Contributing to the panel, Tony Wang, General Manager of Bond Connect Company Limited, added, “The Chinese bond market continues to provide stable returns to investors. The Bloomberg China Treasury and Policy Bank Total Return Index denominated in CNY had a full-year return of 4.62%, higher than that of the Bloomberg US Treasury Total Return Index and the Bloomberg Aggregate Bond Index.”

He noted that Bond Connect’s business continued to expand, growing to reach 820 legal entities with over 4,200 trading accounts by the end of 2023. “The annual trading volume is pretty amazing. It approached RMB10 trillion last year, almost a 25% increase year-on-year, and the daily trading volume is beyond RMB40 billion every day. The monthly trading volume exceeded RMB1 trillion for the first time in August 2023.”

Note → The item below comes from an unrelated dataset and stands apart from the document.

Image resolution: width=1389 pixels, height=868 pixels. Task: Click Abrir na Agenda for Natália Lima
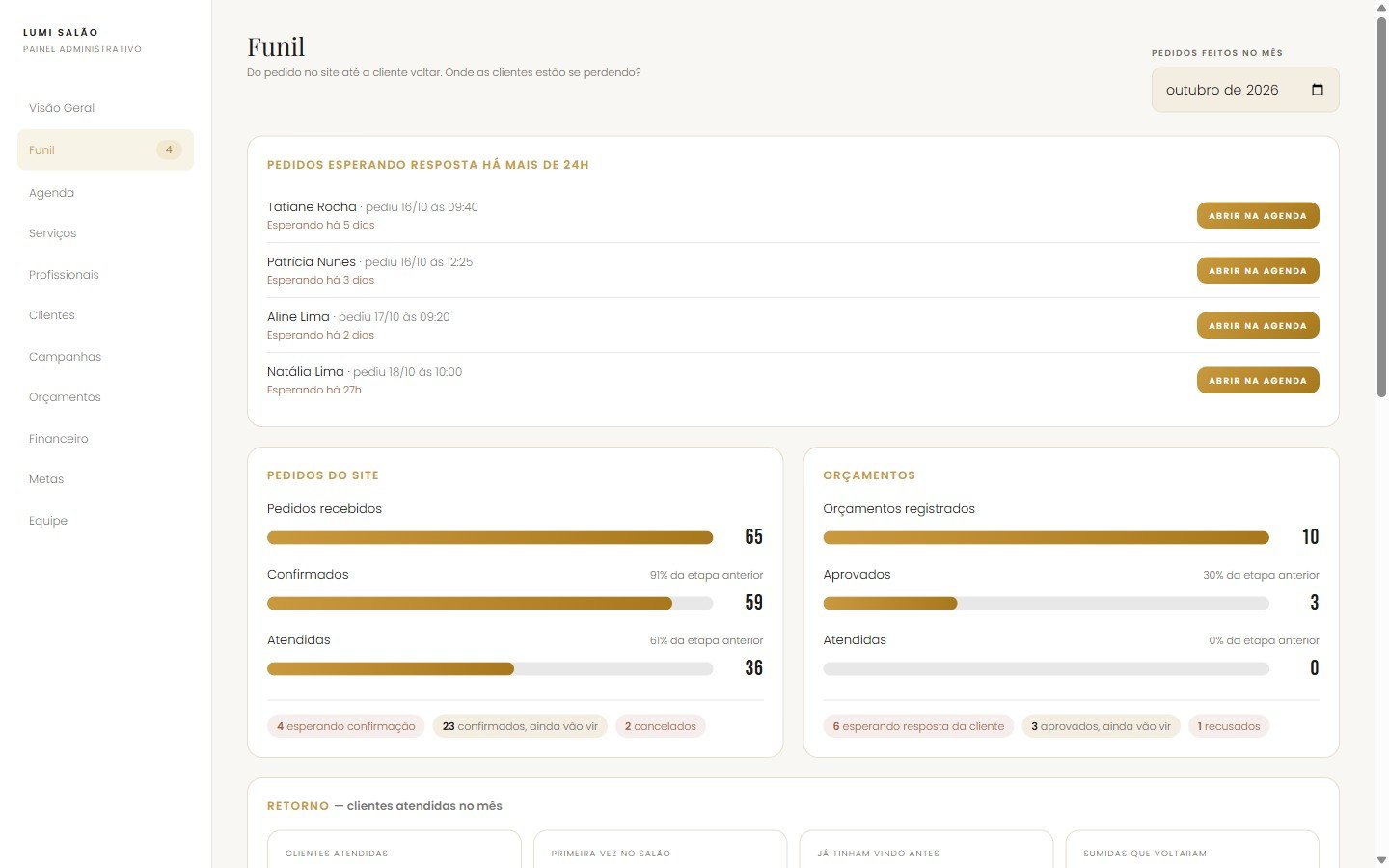(1258, 380)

Panel participant Bruce Zhang, Head, Fixed Income, CSOP Asset Management Limited, commented, “If you combine expectations for moderate monetary easing with relatively proactive fiscal expansion, we remain neutral to positive to our China bond strategies’ return in RMB terms. While China’s yield is still way lower than the US, it’s worth noting that for certain holding periods – such as the upcoming 12 months – a potential positive bond price change, plus around 3% to 3.5% bond coupon, mainly paid semi-annually, could still provide a positive total return.”

Noting the volatility in Western markets, Eric Liu, Senior Vice President, Portfolio Manager, China, AllianceBernstein Hong Kong Limited, remarked, “I think one of the biggest drawbacks that we’ve seen in the developed markets over the last two years has been the volatility within governmental core rates, which haven’t actually been seen in the CGB market over the past two years. Last year, if you exclude the massive rally we saw in Q4, CGBs were actually one of the best performing in local currency terms - offering about 4.8% return.”

Henry Hung, Executive Director, Greater China North Asia Marco Trading for Standard Chartered, remarked that the Chinese Government has been taking a number of steps to simplify the process for investors to come into China. He explained, “The liquidity profile in this market, especially during the global turmoil of the last several years, has been exceptionally strong. So even when you have bumpy roads in the G10 fixed income market, you can still find decent liquidity in the China bond market. These factors are all very positive in the long term.”